In an order released today, the U.S. Supreme Court vacated the Fourth Circuit’s decision in Berger v. ACLU holding that the state’s “Choose Life” license plate constituted unconstitutional viewpoint discrimination, and sent the case back to the appeals court for a ruling consistent with the high court’s recent decision in Walker v. Sons of Confederate Veterans, Texas.
In Walker the state refused to allow plates displaying the confederate flag, finding them offensive to some residents. The Sons of Confederate Veterans sued and the U.S. Court of Appeals for the Fifth Circuit ultimately ruled in their favor, finding that since the specialty plate messages were a form of private speech, the state agency had engaged in unlawful viewpoint discrimination.

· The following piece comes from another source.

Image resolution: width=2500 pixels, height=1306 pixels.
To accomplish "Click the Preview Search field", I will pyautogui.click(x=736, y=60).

The challengers in North Carolina’s license plate case made a similar argument, agreeing that the specialty plates were private speech and contending that by offering a “Choose Life” plate but not a similar pro-choice one the state had likewise engaged in viewpoint discrimination.

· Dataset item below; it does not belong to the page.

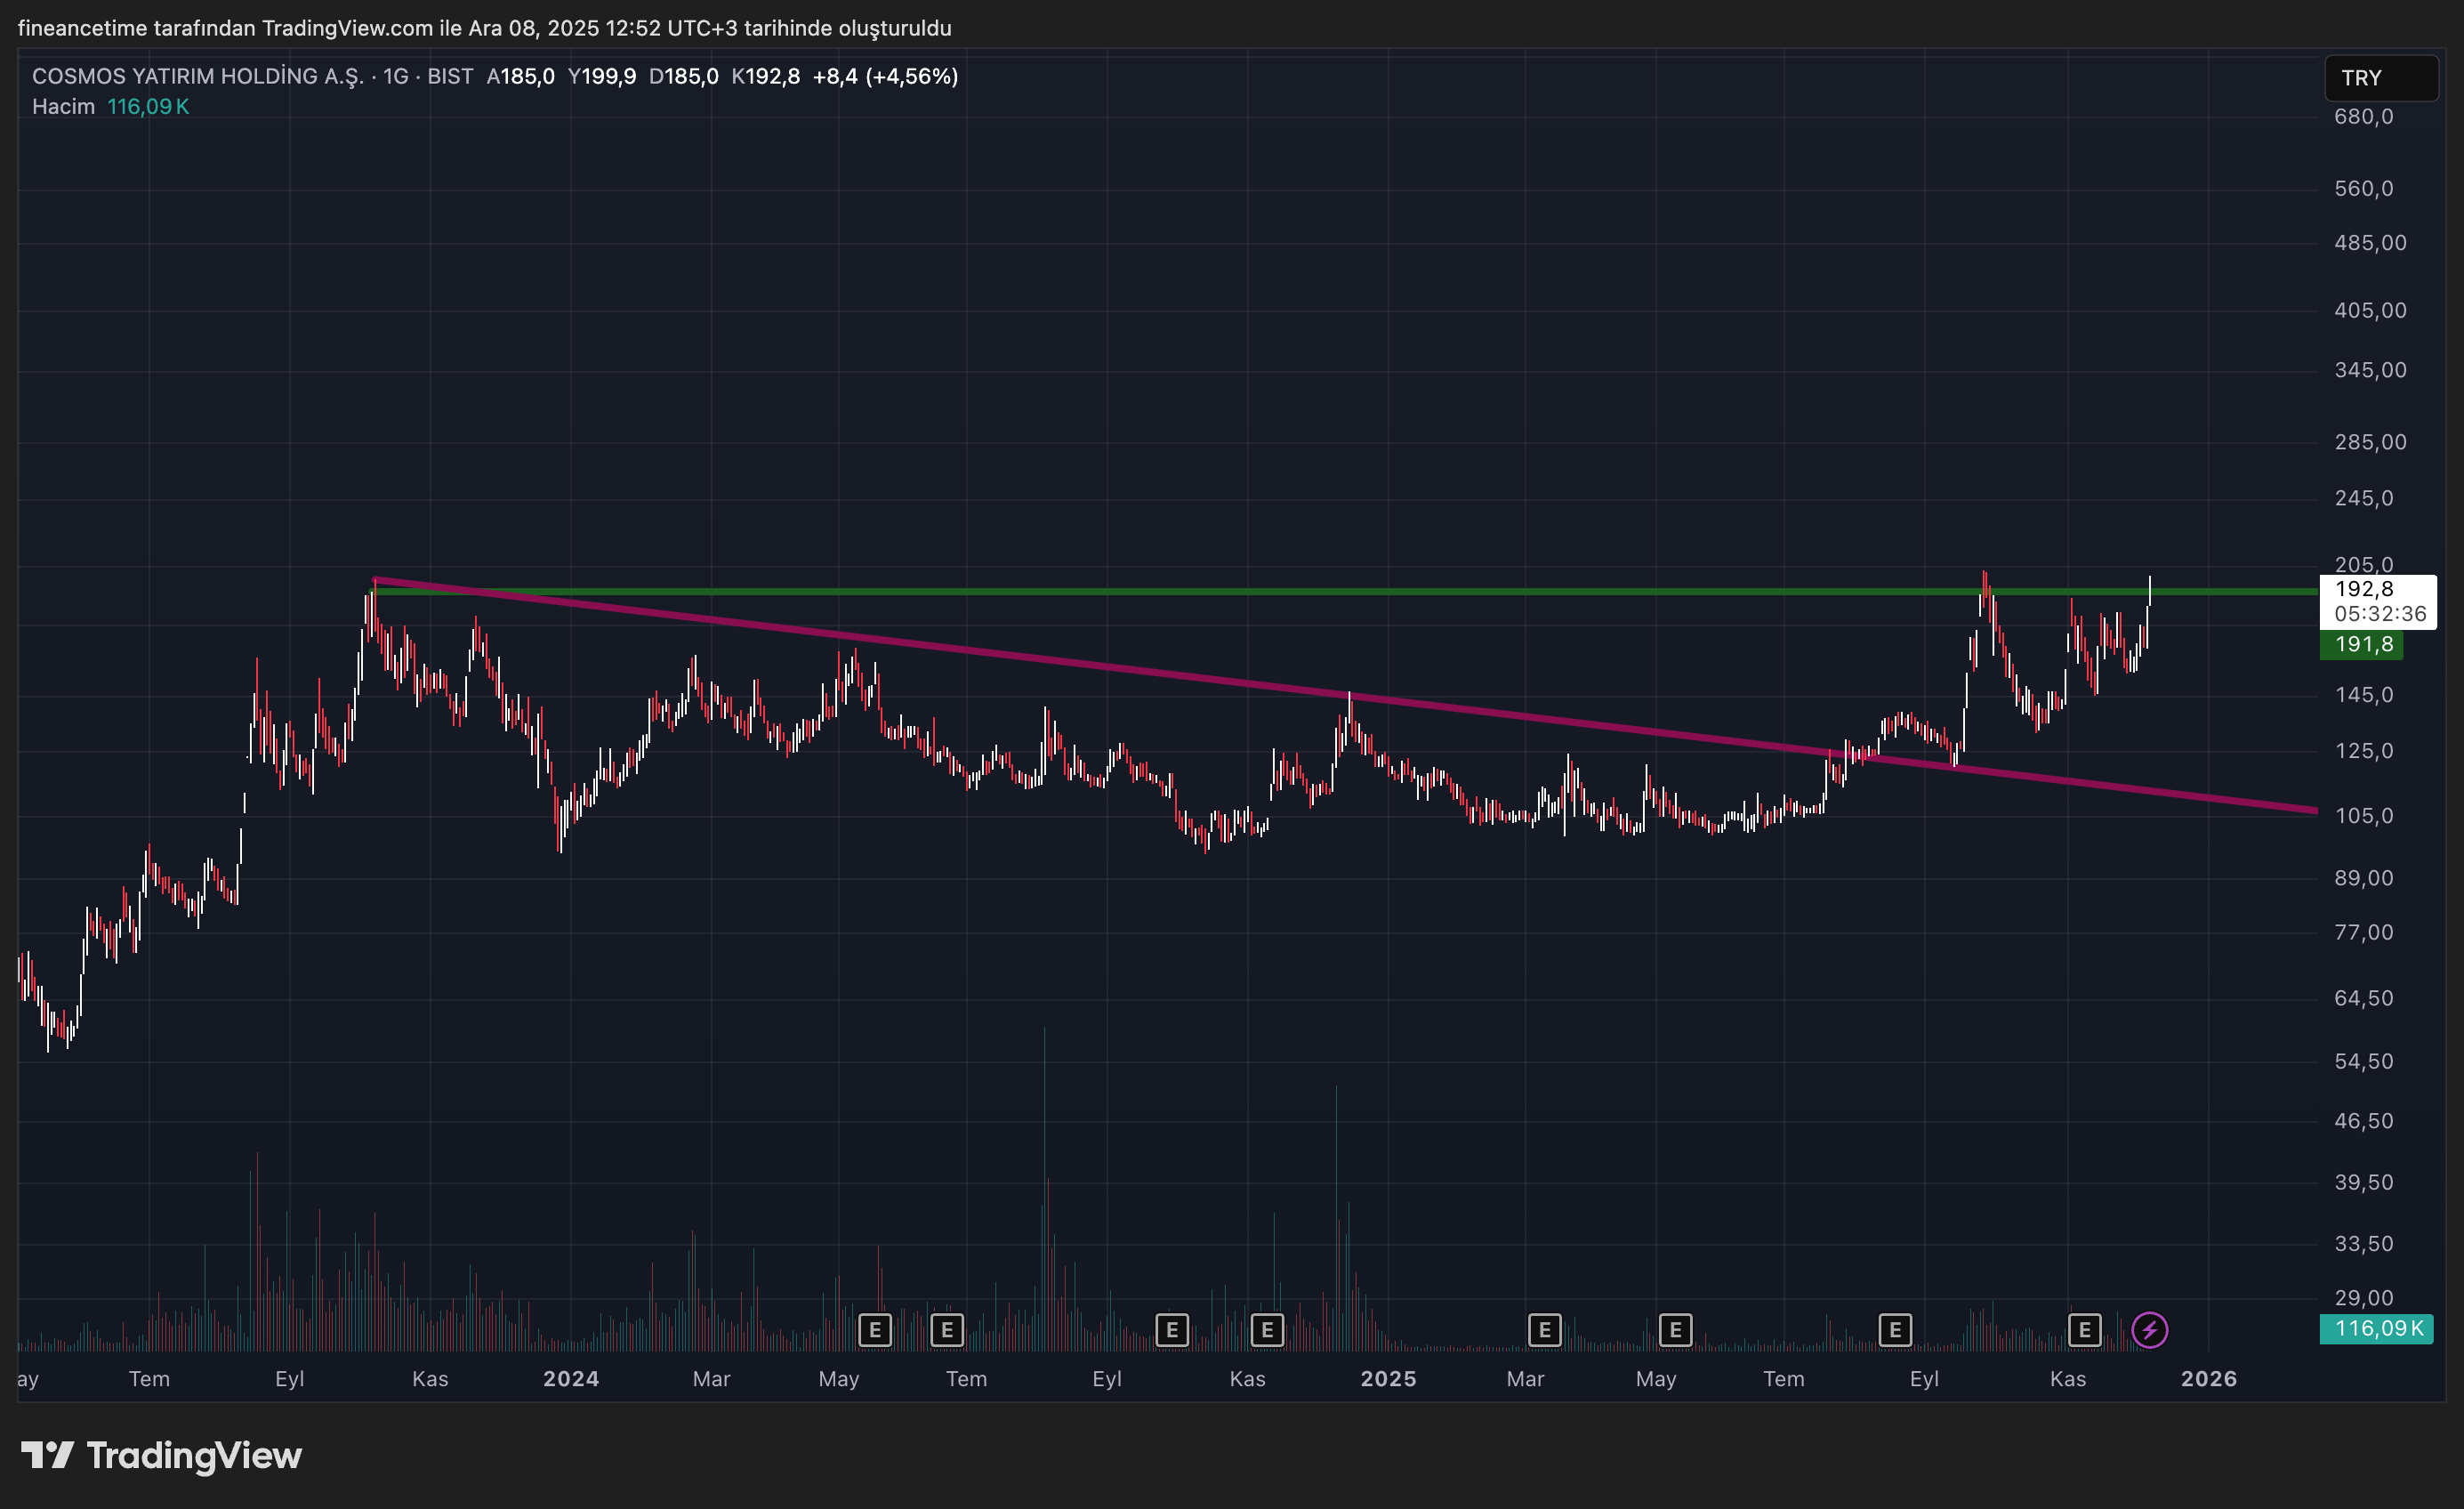Click the 2024 year label on the timeline

pos(570,1378)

U.S. District Judge James C. Fox agreed, ruling in December 2012 that the state’s offering of a Choose Life license plate in the absence of a pro-choice plate violated the First Amendment, and the Fourth Circuit later upheld that ruling.
But in June, the nation’s highest court ruled in Walker that specialty plates, like other state-issued license plates, conveyed government speech. Given that, states were free to pick and choose the message.
Now it will be left to the appeals court to decide whether to consider additional arguments from the parties in the “Choose Life” case, or simply enter an order consistent with the Supreme Court’s ruling in Walker.
“As the Supreme Court made clear in Walker, the attempt to censor a message like North Carolina’s ‘Choose Life’ message is inconsistent with both the purpose of the First Amendment and the Supreme Court’s government speech precedents,” Scott Gaylor, lead counsel for the state in the case said in a statement.
But Chris Brook, the attorney for parties challenging the “Choose Life” plates, hoped that the state would reconsider whether it wanted to be viewed as suppressing varying viewpoints — court decisions aside.
At the time the plates were adopted by the state, they were intended to convey the message of Choose Life America, Inc., an organization whose mission is to promote the sale of “Choose Life” license plates throughout the country so that proceeds can be used to “encourage adoption as a positive choice for women with unplanned pregnancies.”
Drivers buying the “Choose Life” plate here would pay $25.00 per year– in addition to the regular registration fee — $15.00 of which would go to support the Carolina Pregnancy Care Fellowship.
“This case has always been about more than specialty license plates; it asks whether the government should be allowed to provide a platform to one side of a controversial issue while silencing the other,” Brook said in an email. “The Court’s decision could allow states to censor private speech and discriminate against citizens who hold views that are different from the government’s. The General Assembly should do the right thing and allow citizens on both sides of the debate to purchase specialty plates supporting their views.”